* Activity: What you should write out is every line from the one containing "The width and height of the screenshot is (708, 489)." to the end of the data, exactly and with nothing else.

* Data extracts:
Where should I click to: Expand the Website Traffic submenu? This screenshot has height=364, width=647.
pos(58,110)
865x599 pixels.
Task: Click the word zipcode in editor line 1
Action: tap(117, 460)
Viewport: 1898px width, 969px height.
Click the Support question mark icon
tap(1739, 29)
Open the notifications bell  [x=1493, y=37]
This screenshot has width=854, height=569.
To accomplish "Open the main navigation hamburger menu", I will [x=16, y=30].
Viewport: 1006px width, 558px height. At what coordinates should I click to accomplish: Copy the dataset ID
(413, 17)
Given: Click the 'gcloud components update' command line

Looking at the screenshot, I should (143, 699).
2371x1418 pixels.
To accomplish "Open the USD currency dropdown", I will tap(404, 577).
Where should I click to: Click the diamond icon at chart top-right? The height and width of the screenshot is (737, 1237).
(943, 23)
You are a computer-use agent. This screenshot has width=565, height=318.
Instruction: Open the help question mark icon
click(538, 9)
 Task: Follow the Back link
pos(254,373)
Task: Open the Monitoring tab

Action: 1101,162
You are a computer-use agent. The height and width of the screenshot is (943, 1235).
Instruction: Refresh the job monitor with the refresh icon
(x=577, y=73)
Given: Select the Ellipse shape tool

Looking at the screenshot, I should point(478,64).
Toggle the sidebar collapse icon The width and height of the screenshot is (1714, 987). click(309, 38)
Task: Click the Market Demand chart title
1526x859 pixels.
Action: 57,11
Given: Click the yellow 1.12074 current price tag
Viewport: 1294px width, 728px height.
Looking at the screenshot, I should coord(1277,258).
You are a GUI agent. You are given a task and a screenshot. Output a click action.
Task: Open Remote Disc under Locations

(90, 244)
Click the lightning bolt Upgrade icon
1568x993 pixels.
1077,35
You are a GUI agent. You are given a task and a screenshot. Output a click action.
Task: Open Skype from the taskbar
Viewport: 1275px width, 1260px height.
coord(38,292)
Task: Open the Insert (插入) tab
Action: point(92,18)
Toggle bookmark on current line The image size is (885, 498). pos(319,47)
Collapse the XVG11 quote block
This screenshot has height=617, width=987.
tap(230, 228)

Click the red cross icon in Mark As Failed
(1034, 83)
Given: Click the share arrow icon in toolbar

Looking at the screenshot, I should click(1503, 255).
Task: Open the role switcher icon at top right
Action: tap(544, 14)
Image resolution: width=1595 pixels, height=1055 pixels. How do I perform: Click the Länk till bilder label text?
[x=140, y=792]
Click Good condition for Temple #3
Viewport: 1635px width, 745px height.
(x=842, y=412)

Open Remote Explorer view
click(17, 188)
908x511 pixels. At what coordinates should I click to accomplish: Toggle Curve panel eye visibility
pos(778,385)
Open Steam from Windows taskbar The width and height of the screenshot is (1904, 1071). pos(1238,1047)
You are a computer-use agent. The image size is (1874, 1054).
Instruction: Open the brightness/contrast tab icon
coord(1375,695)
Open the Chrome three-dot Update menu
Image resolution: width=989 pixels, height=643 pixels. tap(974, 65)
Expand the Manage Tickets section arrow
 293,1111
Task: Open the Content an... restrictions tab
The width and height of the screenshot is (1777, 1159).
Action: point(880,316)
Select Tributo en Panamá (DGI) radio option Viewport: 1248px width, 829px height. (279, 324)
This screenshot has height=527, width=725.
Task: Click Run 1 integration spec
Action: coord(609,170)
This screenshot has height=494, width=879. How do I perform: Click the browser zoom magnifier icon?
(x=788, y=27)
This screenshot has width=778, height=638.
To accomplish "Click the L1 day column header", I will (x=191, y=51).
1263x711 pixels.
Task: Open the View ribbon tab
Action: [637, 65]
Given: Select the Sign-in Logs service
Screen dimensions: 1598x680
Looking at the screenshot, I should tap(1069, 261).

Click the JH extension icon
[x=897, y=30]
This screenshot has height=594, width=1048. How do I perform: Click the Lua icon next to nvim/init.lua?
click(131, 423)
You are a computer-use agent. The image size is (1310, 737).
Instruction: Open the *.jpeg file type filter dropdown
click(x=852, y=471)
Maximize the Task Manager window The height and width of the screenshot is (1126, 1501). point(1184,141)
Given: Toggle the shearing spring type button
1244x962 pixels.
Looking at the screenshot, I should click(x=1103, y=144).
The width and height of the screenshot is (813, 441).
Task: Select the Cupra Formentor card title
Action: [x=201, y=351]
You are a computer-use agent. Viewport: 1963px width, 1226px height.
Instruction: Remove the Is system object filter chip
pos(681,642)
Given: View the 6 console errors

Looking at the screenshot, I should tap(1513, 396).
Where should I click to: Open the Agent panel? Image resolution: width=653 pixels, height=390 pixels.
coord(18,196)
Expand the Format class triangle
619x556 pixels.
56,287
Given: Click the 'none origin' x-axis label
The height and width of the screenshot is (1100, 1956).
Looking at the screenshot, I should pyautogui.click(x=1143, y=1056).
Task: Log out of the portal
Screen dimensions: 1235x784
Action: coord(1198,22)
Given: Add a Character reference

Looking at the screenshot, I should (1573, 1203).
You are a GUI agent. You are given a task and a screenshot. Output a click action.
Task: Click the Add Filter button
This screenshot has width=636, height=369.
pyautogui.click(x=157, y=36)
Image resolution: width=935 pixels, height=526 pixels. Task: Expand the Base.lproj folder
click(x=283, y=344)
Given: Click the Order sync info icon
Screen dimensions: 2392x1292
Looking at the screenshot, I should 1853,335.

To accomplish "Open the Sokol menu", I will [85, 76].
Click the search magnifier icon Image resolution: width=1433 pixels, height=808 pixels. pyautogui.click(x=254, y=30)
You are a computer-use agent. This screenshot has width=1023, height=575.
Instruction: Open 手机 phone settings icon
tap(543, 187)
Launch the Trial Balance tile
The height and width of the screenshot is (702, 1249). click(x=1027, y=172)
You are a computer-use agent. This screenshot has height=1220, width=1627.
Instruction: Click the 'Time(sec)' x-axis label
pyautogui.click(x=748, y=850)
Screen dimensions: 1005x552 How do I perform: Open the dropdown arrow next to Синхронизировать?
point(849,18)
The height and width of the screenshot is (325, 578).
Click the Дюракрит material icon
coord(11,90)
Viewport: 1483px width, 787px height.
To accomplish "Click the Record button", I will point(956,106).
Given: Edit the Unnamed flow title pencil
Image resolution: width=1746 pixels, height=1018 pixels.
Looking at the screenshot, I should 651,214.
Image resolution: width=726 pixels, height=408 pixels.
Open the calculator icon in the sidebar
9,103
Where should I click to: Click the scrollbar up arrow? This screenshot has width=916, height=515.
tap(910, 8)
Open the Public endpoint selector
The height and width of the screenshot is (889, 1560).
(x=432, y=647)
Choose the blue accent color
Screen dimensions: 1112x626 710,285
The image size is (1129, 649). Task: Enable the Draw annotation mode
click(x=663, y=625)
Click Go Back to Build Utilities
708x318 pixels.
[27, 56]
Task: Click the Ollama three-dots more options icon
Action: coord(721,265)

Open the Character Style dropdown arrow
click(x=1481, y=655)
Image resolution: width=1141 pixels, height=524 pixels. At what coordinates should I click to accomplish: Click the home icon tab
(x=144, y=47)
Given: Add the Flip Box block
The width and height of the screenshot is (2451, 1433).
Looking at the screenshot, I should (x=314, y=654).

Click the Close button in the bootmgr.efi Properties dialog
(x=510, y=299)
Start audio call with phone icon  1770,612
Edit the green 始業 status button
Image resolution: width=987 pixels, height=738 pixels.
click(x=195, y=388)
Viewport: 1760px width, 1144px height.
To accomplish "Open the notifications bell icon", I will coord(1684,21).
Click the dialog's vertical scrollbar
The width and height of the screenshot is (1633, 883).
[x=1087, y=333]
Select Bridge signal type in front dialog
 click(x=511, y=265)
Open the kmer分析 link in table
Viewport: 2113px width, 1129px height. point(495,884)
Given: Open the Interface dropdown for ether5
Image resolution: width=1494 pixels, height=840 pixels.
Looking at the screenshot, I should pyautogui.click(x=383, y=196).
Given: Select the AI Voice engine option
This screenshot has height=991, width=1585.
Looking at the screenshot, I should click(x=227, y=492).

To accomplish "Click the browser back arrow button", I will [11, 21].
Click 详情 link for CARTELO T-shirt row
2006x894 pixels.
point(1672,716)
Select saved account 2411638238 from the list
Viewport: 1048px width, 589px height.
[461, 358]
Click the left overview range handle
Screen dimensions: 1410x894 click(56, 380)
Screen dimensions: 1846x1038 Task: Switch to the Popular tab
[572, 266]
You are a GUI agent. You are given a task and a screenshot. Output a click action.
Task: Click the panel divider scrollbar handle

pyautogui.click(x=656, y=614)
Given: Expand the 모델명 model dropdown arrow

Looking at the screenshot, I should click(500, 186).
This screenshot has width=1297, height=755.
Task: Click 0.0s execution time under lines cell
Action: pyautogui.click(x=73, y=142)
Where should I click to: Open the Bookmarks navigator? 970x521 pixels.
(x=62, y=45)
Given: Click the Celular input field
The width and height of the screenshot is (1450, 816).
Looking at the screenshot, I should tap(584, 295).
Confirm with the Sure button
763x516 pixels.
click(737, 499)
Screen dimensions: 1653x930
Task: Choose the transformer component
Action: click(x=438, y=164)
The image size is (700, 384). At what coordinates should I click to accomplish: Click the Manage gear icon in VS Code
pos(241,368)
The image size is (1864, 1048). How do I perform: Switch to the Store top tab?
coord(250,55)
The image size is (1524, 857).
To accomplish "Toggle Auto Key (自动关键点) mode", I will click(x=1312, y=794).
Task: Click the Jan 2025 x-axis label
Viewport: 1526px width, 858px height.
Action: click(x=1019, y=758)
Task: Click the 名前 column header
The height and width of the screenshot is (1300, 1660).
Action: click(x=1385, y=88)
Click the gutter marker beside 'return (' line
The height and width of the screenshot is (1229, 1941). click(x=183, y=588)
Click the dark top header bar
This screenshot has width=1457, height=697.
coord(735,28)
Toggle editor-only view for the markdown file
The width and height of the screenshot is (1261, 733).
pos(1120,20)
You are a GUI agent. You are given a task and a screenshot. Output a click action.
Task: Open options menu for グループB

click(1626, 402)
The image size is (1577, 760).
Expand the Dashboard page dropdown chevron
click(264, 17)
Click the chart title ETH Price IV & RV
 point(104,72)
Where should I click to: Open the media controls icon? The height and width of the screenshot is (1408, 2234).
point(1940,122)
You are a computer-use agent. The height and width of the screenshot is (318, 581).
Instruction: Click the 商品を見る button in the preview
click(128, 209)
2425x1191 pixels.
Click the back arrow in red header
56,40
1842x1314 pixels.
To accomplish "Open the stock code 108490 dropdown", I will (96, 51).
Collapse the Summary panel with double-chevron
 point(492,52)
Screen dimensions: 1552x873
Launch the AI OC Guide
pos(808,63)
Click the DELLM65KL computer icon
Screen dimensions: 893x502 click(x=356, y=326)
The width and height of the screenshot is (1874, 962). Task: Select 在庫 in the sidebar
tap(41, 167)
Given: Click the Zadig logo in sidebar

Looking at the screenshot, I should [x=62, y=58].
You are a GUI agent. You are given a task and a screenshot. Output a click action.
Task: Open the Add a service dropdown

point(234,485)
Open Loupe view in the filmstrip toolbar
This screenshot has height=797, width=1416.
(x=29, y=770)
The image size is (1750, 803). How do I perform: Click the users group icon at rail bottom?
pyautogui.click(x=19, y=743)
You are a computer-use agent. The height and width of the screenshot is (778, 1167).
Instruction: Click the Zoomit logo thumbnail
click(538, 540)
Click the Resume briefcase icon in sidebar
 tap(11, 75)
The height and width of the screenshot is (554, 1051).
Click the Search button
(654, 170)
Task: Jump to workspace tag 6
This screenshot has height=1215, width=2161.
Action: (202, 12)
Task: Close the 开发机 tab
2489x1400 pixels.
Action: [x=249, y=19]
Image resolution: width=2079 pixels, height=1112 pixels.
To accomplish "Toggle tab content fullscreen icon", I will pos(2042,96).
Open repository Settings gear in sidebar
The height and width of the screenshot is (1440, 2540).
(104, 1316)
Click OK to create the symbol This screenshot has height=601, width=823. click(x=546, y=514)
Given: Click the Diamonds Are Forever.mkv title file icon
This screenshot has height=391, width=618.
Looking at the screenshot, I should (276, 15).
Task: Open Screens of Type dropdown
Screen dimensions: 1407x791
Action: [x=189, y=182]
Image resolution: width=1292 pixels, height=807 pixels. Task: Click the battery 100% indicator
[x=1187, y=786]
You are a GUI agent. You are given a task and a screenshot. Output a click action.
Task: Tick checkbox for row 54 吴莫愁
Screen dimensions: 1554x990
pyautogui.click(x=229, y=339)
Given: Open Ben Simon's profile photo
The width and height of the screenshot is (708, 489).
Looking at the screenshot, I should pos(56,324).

* Result below:
The width and height of the screenshot is (708, 489).
Looking at the screenshot, I should pos(56,324).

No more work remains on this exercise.